I was out cutting wood with the grain, and both of my bars seized. I started with my Ms 261 and then that bar seized, and then I started cutting with my MS 170 and then that bar seized. Does somebody have a fix or does somebody know if this will be covered under warranty?
 
I would guess the tracks got pinched severely enough chain doesn't spin anymore?
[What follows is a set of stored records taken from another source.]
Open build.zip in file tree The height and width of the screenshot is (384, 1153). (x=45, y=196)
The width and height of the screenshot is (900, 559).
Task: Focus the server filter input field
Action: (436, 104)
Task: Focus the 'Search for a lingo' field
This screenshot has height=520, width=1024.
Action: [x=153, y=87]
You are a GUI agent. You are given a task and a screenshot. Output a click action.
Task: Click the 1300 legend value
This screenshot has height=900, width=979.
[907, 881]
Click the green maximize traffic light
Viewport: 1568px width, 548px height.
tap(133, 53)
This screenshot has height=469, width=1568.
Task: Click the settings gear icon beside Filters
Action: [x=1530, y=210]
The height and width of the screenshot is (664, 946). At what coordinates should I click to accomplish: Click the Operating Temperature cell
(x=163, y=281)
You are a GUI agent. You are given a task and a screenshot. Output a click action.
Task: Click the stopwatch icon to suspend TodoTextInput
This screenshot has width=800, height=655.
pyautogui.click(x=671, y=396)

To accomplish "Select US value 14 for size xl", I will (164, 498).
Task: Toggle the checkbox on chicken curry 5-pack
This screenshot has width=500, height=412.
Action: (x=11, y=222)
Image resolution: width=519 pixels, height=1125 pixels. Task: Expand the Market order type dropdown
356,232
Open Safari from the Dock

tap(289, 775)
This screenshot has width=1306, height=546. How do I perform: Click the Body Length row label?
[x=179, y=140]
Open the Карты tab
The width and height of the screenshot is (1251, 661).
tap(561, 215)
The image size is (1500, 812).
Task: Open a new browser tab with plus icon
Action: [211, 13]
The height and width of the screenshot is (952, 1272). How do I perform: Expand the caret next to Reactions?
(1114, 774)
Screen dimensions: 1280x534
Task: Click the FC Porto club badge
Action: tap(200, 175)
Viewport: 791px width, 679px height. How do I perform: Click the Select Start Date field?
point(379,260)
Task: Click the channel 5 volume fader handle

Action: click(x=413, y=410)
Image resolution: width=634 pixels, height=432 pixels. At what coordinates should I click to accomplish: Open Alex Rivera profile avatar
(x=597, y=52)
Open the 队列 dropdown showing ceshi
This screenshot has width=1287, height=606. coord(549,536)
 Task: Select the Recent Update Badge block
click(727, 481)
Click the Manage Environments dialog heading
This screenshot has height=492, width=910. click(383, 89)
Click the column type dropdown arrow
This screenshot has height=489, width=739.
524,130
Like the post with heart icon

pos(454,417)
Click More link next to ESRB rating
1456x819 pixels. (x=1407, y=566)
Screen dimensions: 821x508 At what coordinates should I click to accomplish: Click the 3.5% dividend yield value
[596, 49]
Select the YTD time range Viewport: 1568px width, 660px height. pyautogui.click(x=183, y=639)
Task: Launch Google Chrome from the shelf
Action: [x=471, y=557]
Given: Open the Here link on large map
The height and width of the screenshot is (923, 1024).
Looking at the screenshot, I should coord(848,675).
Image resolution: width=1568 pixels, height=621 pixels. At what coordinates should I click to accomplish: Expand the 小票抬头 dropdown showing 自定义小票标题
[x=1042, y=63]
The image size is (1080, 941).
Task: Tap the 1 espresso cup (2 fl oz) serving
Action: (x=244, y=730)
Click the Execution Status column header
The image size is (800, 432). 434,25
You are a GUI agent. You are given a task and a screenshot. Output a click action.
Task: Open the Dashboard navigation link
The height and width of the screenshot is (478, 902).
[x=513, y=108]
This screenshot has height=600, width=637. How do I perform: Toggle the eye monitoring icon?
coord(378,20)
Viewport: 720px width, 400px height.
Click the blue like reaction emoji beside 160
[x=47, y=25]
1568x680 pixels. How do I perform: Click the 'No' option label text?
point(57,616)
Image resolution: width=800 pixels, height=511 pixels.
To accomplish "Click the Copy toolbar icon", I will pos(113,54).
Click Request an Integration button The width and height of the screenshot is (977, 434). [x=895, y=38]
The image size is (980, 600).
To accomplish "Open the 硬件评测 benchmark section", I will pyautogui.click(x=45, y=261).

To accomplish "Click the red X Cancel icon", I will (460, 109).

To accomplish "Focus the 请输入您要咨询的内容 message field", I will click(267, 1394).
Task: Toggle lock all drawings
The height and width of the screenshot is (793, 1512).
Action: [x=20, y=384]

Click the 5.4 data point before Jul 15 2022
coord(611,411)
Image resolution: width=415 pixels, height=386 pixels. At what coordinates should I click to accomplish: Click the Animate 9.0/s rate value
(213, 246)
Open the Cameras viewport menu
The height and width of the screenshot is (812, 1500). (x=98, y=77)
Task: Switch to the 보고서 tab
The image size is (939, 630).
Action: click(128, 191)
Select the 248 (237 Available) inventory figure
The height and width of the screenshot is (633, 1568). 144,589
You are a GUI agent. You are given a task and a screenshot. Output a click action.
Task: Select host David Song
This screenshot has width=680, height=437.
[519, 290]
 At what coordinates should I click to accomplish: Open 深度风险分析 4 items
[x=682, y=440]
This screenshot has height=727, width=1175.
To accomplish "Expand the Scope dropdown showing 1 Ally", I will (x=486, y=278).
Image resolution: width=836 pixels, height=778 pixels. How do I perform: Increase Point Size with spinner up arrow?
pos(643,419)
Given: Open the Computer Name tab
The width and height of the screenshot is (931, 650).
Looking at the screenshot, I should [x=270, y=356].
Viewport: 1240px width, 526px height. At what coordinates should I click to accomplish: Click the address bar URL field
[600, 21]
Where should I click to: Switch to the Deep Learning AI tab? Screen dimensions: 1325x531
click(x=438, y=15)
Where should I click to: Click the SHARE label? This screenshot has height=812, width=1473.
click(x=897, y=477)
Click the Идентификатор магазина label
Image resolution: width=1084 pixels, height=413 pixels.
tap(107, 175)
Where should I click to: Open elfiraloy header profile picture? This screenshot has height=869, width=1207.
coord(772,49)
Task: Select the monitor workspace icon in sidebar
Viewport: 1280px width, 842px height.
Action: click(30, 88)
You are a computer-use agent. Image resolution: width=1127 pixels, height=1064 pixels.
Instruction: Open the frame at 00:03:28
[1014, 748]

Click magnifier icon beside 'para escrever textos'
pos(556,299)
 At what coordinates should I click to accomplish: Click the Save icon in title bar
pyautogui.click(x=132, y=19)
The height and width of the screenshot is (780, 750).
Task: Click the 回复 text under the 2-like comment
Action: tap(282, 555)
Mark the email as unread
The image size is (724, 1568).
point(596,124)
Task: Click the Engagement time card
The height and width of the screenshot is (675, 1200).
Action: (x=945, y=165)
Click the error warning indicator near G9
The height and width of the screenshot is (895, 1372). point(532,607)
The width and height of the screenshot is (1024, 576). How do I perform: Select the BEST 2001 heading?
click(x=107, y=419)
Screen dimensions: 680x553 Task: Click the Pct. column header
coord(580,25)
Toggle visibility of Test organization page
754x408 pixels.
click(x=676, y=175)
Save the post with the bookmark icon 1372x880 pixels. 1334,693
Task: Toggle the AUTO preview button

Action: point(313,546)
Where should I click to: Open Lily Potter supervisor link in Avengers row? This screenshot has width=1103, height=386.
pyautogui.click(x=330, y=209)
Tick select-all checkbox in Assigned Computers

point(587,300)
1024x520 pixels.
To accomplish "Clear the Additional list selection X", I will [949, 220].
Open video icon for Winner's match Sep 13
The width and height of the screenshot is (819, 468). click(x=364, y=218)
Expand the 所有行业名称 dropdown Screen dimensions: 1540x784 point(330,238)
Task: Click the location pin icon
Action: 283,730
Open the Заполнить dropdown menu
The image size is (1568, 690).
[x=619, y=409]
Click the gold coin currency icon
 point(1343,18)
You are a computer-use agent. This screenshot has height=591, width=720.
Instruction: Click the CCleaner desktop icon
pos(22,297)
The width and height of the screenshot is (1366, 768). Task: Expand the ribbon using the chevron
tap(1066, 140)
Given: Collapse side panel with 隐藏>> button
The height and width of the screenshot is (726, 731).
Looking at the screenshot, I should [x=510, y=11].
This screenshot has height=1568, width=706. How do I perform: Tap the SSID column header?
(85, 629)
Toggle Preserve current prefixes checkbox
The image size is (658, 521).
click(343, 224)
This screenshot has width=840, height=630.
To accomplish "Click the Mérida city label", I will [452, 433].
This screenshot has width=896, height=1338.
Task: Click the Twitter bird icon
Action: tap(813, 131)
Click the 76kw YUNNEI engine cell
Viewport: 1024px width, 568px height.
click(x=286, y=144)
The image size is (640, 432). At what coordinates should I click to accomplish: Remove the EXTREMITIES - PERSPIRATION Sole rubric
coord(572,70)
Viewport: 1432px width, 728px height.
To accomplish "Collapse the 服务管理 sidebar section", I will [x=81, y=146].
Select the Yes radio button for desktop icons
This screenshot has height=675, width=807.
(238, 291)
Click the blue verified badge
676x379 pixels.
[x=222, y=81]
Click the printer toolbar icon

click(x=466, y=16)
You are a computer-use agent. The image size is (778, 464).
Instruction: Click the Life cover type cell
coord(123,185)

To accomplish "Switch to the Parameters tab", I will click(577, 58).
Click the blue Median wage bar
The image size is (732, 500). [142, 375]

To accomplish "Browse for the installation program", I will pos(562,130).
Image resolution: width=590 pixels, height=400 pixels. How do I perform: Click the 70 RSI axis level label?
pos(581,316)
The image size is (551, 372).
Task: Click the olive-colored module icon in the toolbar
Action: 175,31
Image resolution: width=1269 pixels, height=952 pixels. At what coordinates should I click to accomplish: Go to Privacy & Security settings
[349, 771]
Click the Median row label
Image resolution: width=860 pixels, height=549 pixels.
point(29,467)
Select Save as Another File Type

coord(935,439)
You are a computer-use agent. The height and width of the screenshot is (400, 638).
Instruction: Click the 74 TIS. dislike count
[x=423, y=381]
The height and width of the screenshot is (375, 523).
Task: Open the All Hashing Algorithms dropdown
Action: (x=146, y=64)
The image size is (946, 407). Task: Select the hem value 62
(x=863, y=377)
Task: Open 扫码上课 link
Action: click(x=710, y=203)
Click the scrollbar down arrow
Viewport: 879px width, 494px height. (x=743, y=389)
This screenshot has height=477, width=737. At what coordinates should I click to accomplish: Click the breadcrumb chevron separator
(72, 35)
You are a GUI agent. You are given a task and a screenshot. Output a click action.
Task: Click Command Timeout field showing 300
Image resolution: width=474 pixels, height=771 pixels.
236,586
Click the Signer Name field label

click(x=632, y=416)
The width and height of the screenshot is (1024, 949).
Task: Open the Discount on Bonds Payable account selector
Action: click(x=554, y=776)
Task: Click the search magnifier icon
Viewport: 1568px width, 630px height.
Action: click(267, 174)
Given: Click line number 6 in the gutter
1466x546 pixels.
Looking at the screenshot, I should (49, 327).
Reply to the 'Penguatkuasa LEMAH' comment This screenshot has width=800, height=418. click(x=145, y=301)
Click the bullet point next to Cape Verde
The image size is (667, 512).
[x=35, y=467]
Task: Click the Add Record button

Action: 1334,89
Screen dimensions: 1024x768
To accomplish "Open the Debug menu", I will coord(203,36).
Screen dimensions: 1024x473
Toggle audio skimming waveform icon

If that's the case what worked for me was to take it off the saw, put it in a vise, find the pinched section and use a Flathead screwdriver plus rubber mallet plus patience and a careful angle on the screwdriver.
 
Disconnect bar from saw, leaving current bar in the log. Clean out the noodles under the chain guard and put on other bar and try at putting a relief cut in log to retrieve other bars.
I would also separate other saw from it's bar.
 
I have never seen a siezed bar unless it was bent, maybe you just have a lot build up in the chain slot. the only other thing is if the sproket at the tip is froze up from lack of lubrication. most of the time a time penatrating oil and manually working it will free it up then it needs to be greased.
 
ive never seen a seized bar nose except when the nose was smashed in a log, interesting to see a sliver of wood got in there
ive got bars that are multiple years old and have never once had the sprocket greased, no need to grease them IMO
 
I need answers ASAP

I was out cutting wood with the grain, and both of my bars seized. I started with my Ms 261 and then that bar seized, and then I started cutting with my MS 170 and then that bar seized. Does somebody have a fix or does somebody know if this will be covered under warranty?
noodling is bad for that. Take your chain off the bar, check the groove for trash and clean it out if needed. Hit your sprocket with a screwdriver if needed to make it turn.
 
noodling is bad for that. Take your chain off the bar, check the groove for trash and clean it out if needed. Hit your sprocket with a screwdriver if needed to make it turn.
It is fixed. my chain was actually loose. Do you have experience with Stihl bio plus oil? I run platinum, but I want to try something that will be good for my carving saws because sometimes oil gets on me and I want to be safe. I HATE the woodcutter oil because it is horrible and causes sawdust to cake in my saws and heat stuff up. I am also wanting to know if you think good of the stihl file holders such as the FF1 and FG4?
 
ive never seen a seized bar nose except when the nose was smashed in a log, interesting to see a sliver of wood got in there
ive got bars that are multiple years old and have never once had the sprocket greased, no need to grease them IMO
Mine ain't got no holes! I got the bars of an MS 261 C-M and 170 clogged up. Don't know about you guys' Spongebob bars though. Did you hear that some brands are removing grease points from weed eater gearboxes?
 
It is fixed. my chain was actually loose. Do you have experience with Stihl bio plus oil? I run platinum, but I want to try something that will be good for my carving saws because sometimes oil gets on me and I want to be safe. I HATE the woodcutter oil because it is horrible and causes sawdust to cake in my saws and heat stuff up. I am also wanting to know if you think good of the stihl file holders such as the FF1 and FG4?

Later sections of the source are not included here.